At least once a year I hit some COTS product that craps itself under load blocking on /dev/random on a VM, causing an outage. Yes, it's a "worked on my laptop" problem, but an unnecessary rake to leave out in the garden.

Blocking /dev/random has been a problem that many people were interested about for a long time, and it has had alternatives: /dev/urandom since forever (though it has a big problem for some short period just after bootup), getentropy() since 2015 can do the right thing with the right options, and finally since 2020 /dev/random does the right thing - it only blocks until seeded, then gives unlimited secure random bytes. (I only learned about this 2020 update in this very thread!)

My understanding is that /dev/random behavior persisted for so long only due to some dumb corporate/military compliance thing that some huge companies "needed". EDIT: apparently this was due to NIST standard SP800-90B and maybe German AIS 31, and the most recent idea is to forget them, and have orgs that really need the strange/problematic blocking behavior implement it in user-space.

tl;dr the solution is a USB-powered cup of Yahtzee dice. There was some debate over the color of the dice and usb-c vs usb-a. But it will be included in the next kernel release and shipped out to every user of the linux kernel with the next update.
QQ: why does this belong in the kernel at all?
Two reasons.

(1) The kernel itself needs access to good random numbers for its operation.
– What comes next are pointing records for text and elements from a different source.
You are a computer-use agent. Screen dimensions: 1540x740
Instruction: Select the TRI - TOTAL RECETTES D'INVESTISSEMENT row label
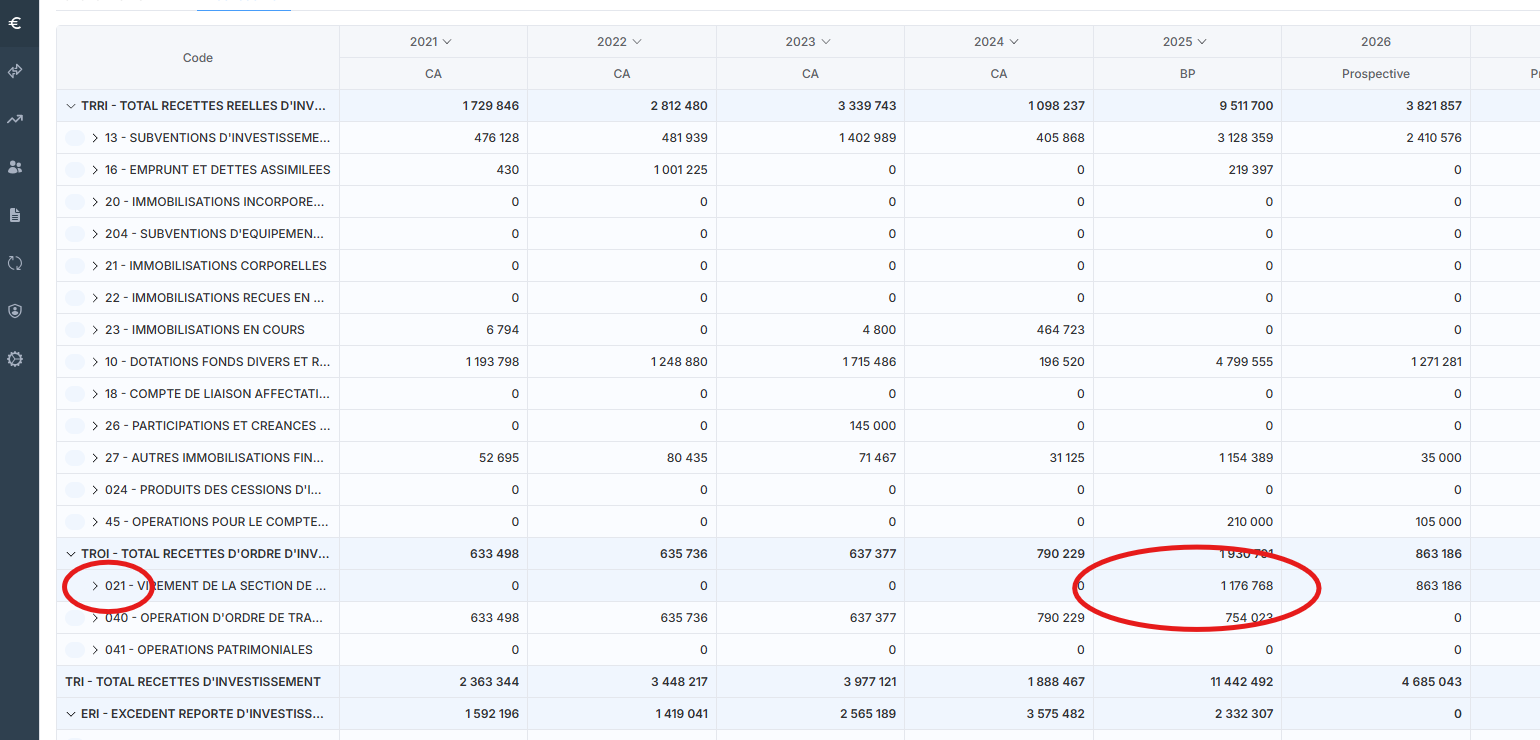click(193, 682)
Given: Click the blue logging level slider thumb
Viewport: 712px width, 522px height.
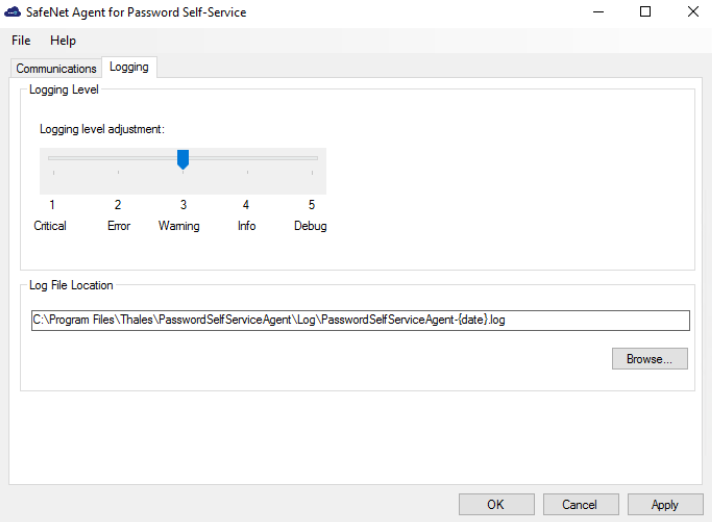Looking at the screenshot, I should point(183,159).
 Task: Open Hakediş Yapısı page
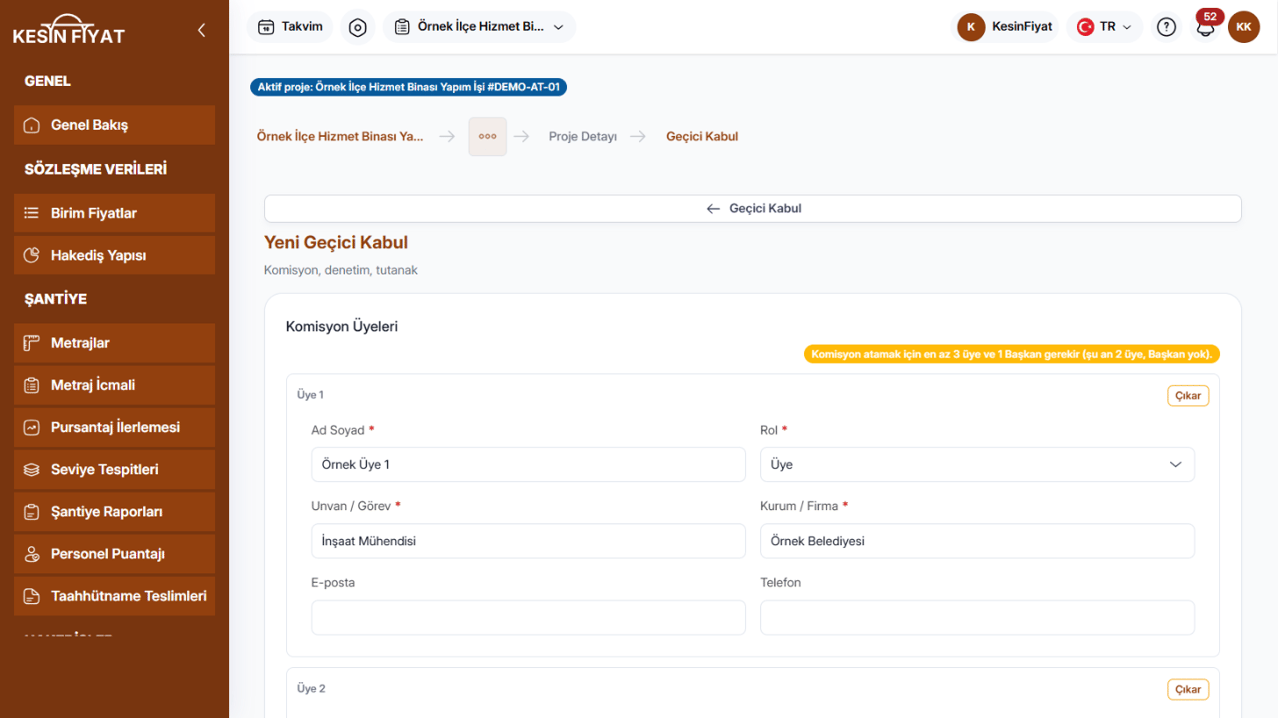[115, 255]
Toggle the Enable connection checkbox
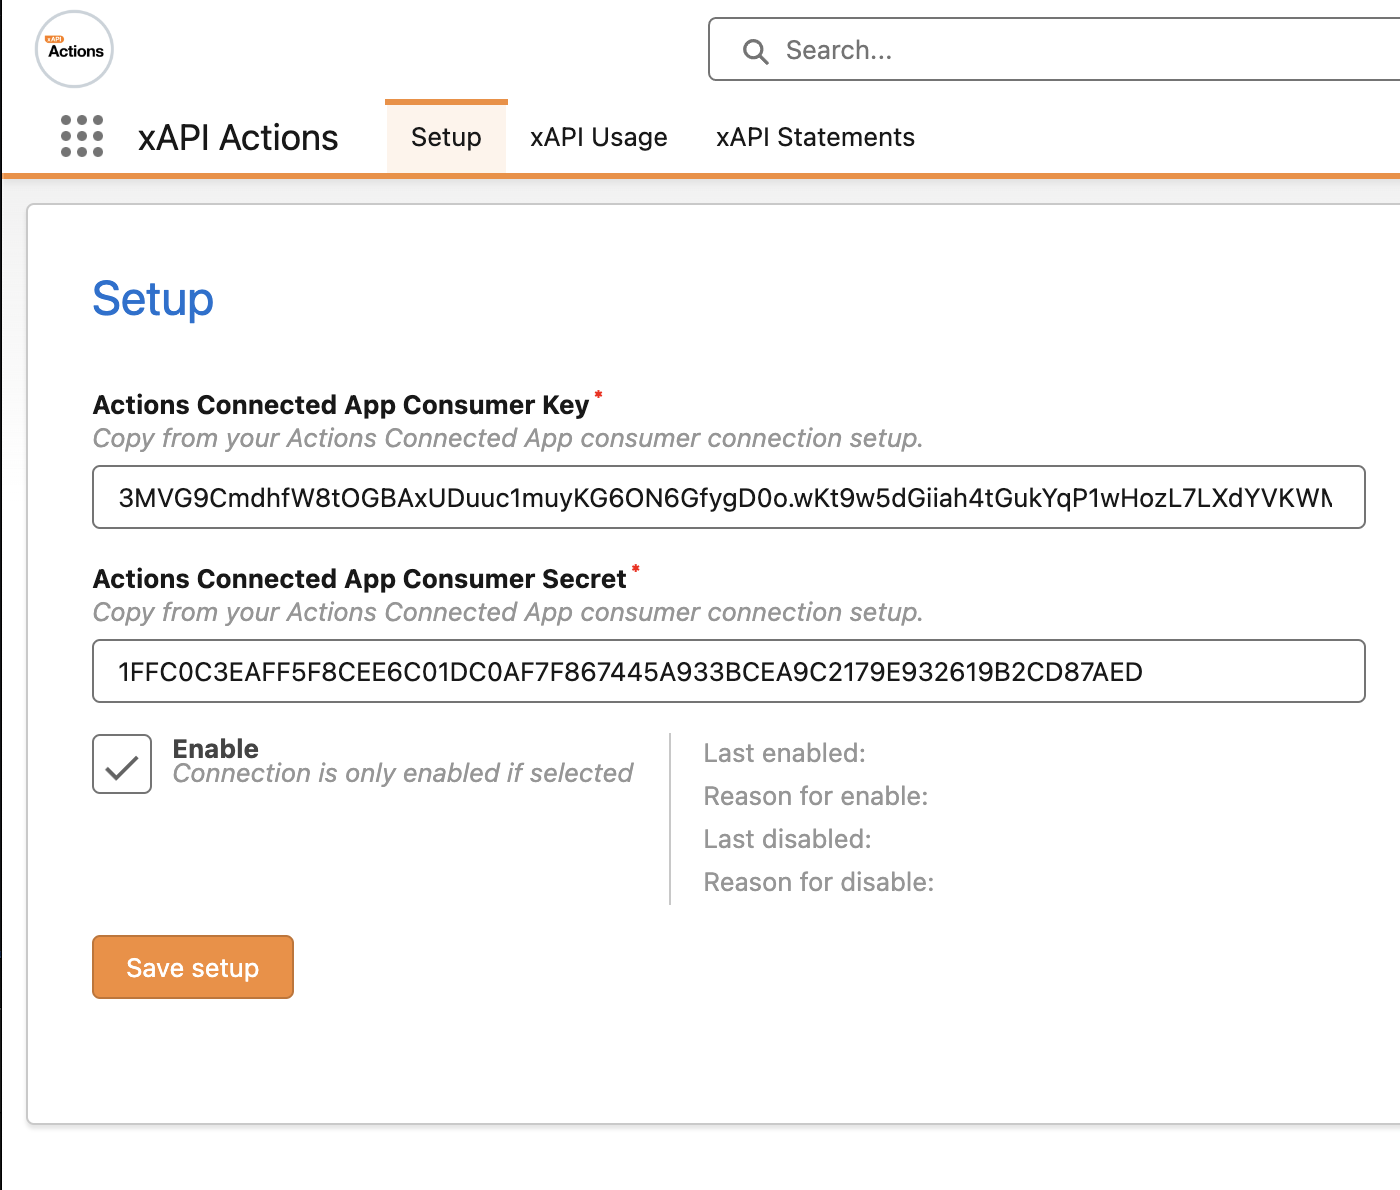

(2) Having a source of random number is something many applications need, and just like other services (storage, communication) random numbers a good thing to provide.

As the article shows, generating good random numbers generated based on physical entropy is a complex process. Not providing this as a service to applications would probably lead to many applications having bad random numbers. Just like we don't expect all applications to implement their own version of TCP.

Note that applications may use PRNGs from a library, for example Clib. But unless you want just pseudo randomness you somehow need to get entropy/noise from the physical machine. And the service presented to the application (for example via /dev/random) provides that.

Though of course, this could be in a userland library too. Just reading entropy from HW (exposed by the kernel). But the kernel still needs access to random number it can control and trust.
I wonder why they just didn't take a cue from OpenBSD's arc4random solution years ago, instead of this drawn-out contortion.